Namun, berbeda dengan di Barat yang kini mulai mengkritisi efek jangka panjang dari praktik seperti itu, di Indonesia narasi “kerja keras tanpa batas” masih sering diterima sebagai keharusan untuk sukses. Bahkan dalam beberapa lowongan kerja yang tersebar di LinkedIn atau portal seperti Kalibrr dan Glints, tidak jarang ditemukan permintaan seperti “fleksibel terhadap waktu kerja” atau “bersedia bekerja di luar jam kantor bila diperlukan”, tanpa kejelasan kompensasi lembur.

Pakar HR lokal seperti dalam ulasan oleh Swa dan Marketeers mengingatkan bahwa praktik semacam ini bisa mengundang risiko burnout dan turnover tinggi. Sementara itu, UU Ketenagakerjaan Indonesia memang menetapkan batas maksimal jam kerja—namun dalam praktiknya, kontrol dan penegakannya tidak selalu kuat, terutama di sektor non-manufaktur atau informal.

Generasi muda Indonesia sendiri tampak terbelah dalam menyikapi fenomena ini. Di satu sisi, banyak yang melihatnya sebagai batu loncatan karier dan sarana pembuktian diri, terutama mereka yang berorientasi pada startup dan ekspansi karier cepat. Di sisi lain, mulai muncul gerakan kecil yang mempromosikan work-life balance, wellness, dan pentingnya kesehatan mental di dunia kerja, terutama di komunitas HR dan psikologi industri.

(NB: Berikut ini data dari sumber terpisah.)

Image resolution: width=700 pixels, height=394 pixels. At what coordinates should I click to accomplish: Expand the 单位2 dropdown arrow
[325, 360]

Dengan tekanan global untuk meningkatkan kesejahteraan kerja dan adanya ekspektasi generasi Z yang lebih vokal tentang batasan pribadi, bisa jadi Indonesia akan mengalami pergeseran paradigma dalam satu dekade ke depan. Namun untuk saat ini, “kerja keras tanpa batas” masih menjadi norma terselubung yang diterima banyak kalangan—meski belum selalu dinyatakan secara eksplisit seperti tren kejujuran brutal di luar negeri.